Gradient Descent with ODEs

Python
Machine Learning
Statistics
Author

Demetri Pananos

Published

May 21, 2019

Gradient descent usually isn’t used to fit Ordinary Differential Equations (ODEs) to data (at least, that isn’t how the Applied Mathematics departments to which I have been a part have done it). Nevertheless, that doesn’t mean that it can’t be done. For some of my recent GSoC work, I’ve been investigating how to compute gradients of solutions to ODEs without access to the solution’s analytical form. In this blog post, I describe how these gradients can be computed and how they can be used to fit ODEs to synchronous data with gradient descent.

Up To Speed With ODEs

I realize not everyone might have studied ODEs. Here is everything you need to know:

A differential equation relates an unknown function \(y \in \mathbb{R}^n\) to it’s own derivative through a function \(f: \mathbb{R}^n \times \mathbb{R} \times \mathbb{R}^m \rightarrow \mathbb{R}^n\), which also depends on time \(t \in \mathbb{R}\) and possibly a set of parameters \(\theta \in \mathbb{R}^m\). We usually write ODEs as

\[y' = f(y,t,\theta) \quad y(t_0) = y_0\]

Here, we refer to the vector \(y\) as “the system”, since the ODE above really defines a system of equations. The problem is usually equipped with an initial state of the system \(y(t_0) = y_0\) from which the system evolves forward in \(t\). Solutions to ODEs in analytic form are often very hard if not impossible, so most of the time we just numerically approximate the solution. It doesn’t matter how this is done because numerical integration is not the point of this post. If you’re interested, look up the class of Runge-Kutta methods.

Computing Gradients for ODEs

In this section, I’m going to be using derivative notation rather than \(\nabla\) for gradients. I think it is less ambiguous.

If we want to fit an ODE model to data by minimizing some loss function \(\mathcal{L}\), then gradient descent looks like

\[ \theta_{n+1} = \theta_n - \alpha \dfrac{\partial \mathcal{L}}{\partial \theta} \]

In order to compute the gradient of the loss, we need the gradient of the solution, \(y\), with respect to \(\theta\).

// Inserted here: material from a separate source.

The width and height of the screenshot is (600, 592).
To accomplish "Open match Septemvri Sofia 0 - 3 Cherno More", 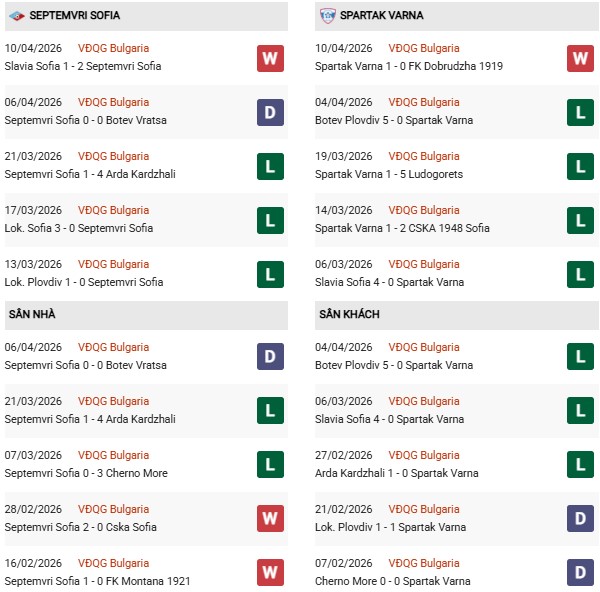I will [86, 473].
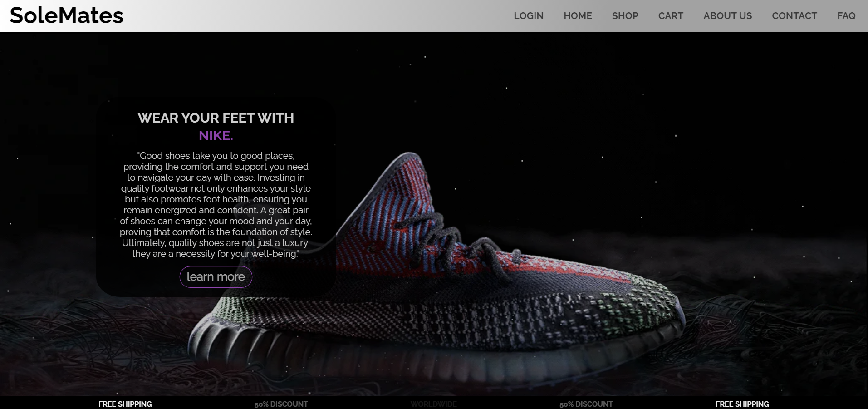
Task: Navigate to ABOUT US
Action: [727, 16]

The gradient of the solution is the hard part here because it can not be computed (a) analytically (because analytic solutions are hard AF), or (b) through automatic differentiation without differentiating through the numerical integration of our ODE (which seems computationally wasteful).

Thankfully, years of research into ODEs yields a way to do this (that is not the adjoint method. Surprise! You thought I was going to say the adjoint method didn’t you?). Forward mode sensitivity analysis calculates gradients by extending the ODE system to include the following equations:

\[ \dfrac{d}{dt}\left( \dfrac{\partial y}{\partial \theta} \right) = \mathcal{J}_f \dfrac{\partial y}{\partial \theta} +\dfrac{\partial f}{\partial \theta} \]

Here, \(\mathcal{J}\) is the Jacobian of \(f\) with respect to \(y\). The forward sensitivity analysis is just another differential equation (see how it relates the derivative of the unknown \(\partial y / \partial \theta\) to itself?)! In order to compute the gradient of \(y\) with respect to \(\theta\) at time \(t_i\), we compute

\[ \dfrac{\partial y}{\partial \theta} = \int_{t_0}^{t_i} \mathcal{J}_f \dfrac{\partial y}{\partial \theta} + \dfrac{\partial f}{\partial \theta} \, dt \]

I know this looks scary, but since forward mode sensitivities are just ODEs, we actually just get this from what we can consider to be a black box

\[\dfrac{\partial y}{\partial \theta} = \operatorname{BlackBox}(f(y,t,\theta), t_0, y_0, \theta)\]

So now that we have our gradient in hand, we can use the chain rule to write

\[\dfrac{\partial \mathcal{L}}{\partial \theta} =\dfrac{\partial \mathcal{L}}{\partial y} \dfrac{\partial y}{\partial \theta} \]

We can use automatic differentiation to compute \(\dfrac{\partial \mathcal{L}}{\partial y}\).

OK, so that is some math (interesting to me, maybe not so much to you). Let’s actually implement this in python.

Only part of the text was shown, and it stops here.